WORK INSTRUCTION |
Repeat the entire listing exactly. Omit all pictures.

━━━━

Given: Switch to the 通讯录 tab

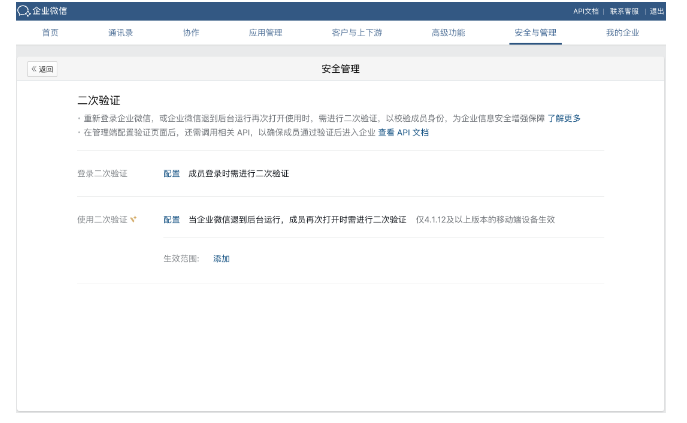Looking at the screenshot, I should (121, 33).
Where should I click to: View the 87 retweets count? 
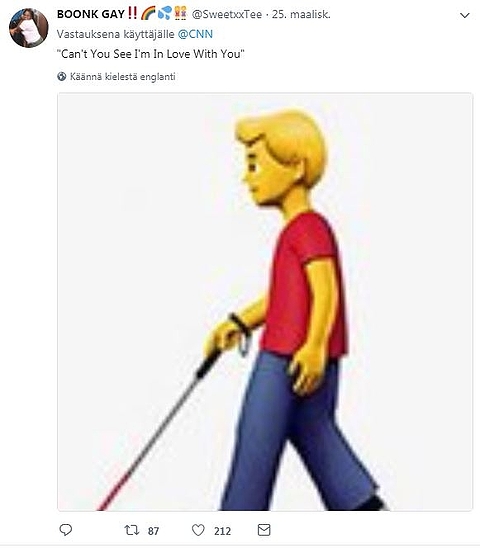(x=153, y=531)
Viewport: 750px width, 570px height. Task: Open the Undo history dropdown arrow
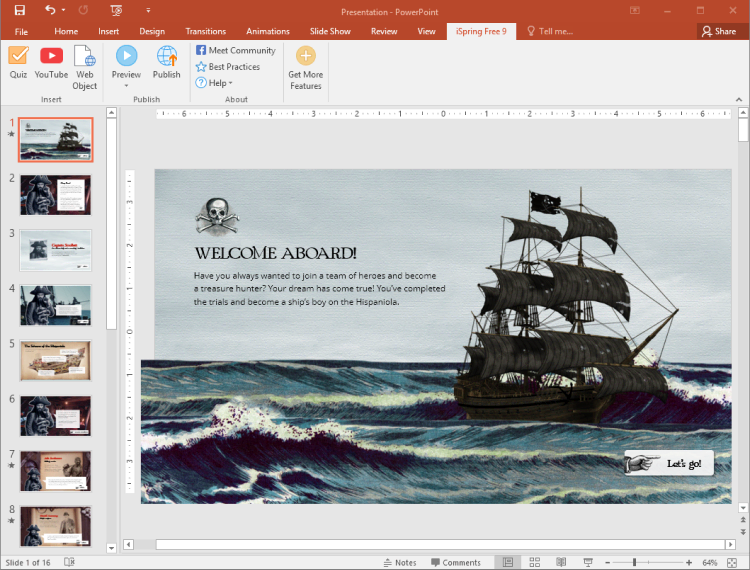click(64, 10)
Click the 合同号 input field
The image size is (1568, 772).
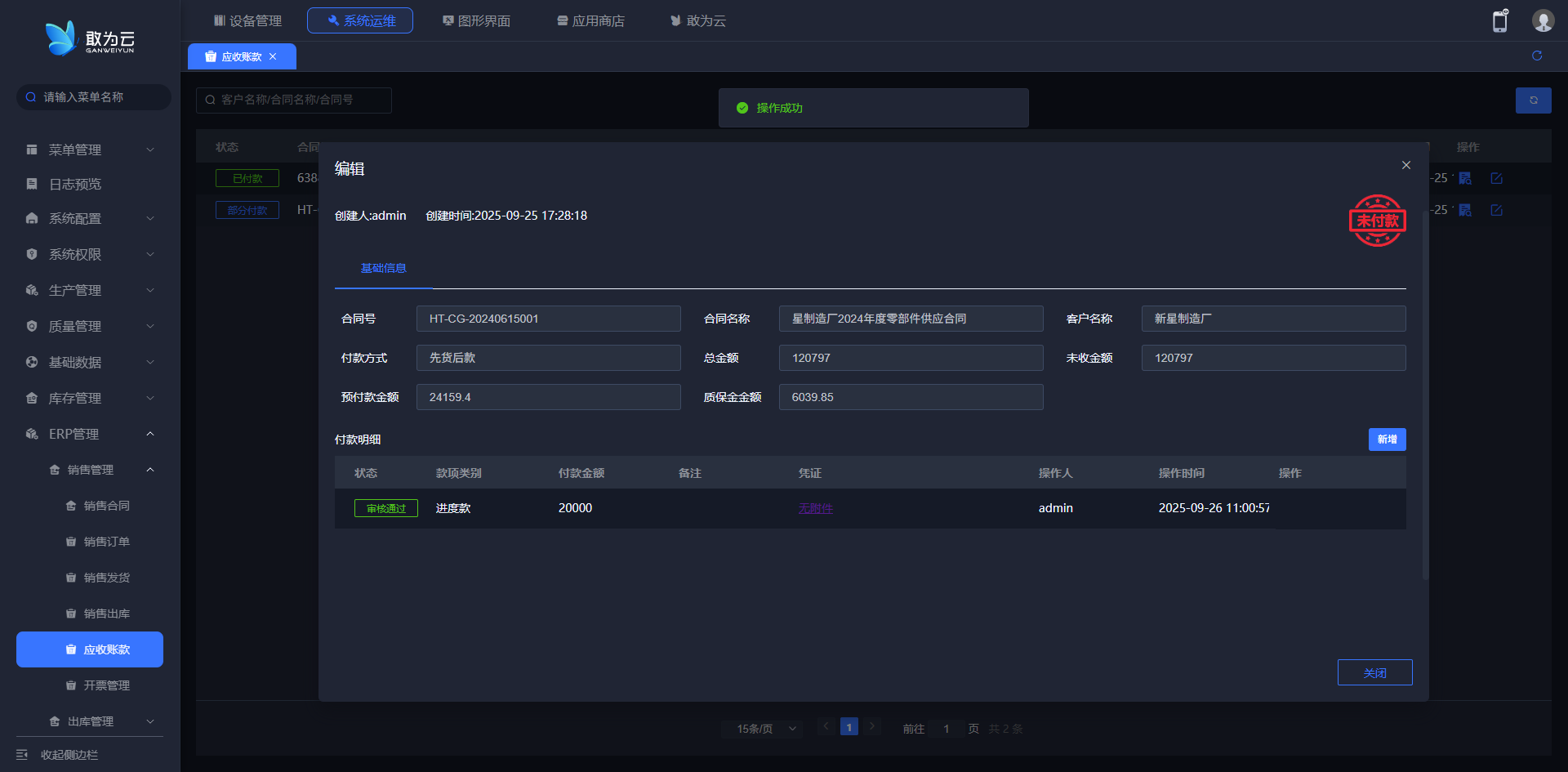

━━━━

RESPONSE TO THE EXERCISE |
Given: Switch to the 通讯录 tab

Looking at the screenshot, I should (121, 33).
Where should I click to: View the 87 retweets count? 
(x=153, y=531)
Viewport: 750px width, 570px height. Task: Open the Undo history dropdown arrow
click(64, 10)
Click the 合同号 input field
The image size is (1568, 772).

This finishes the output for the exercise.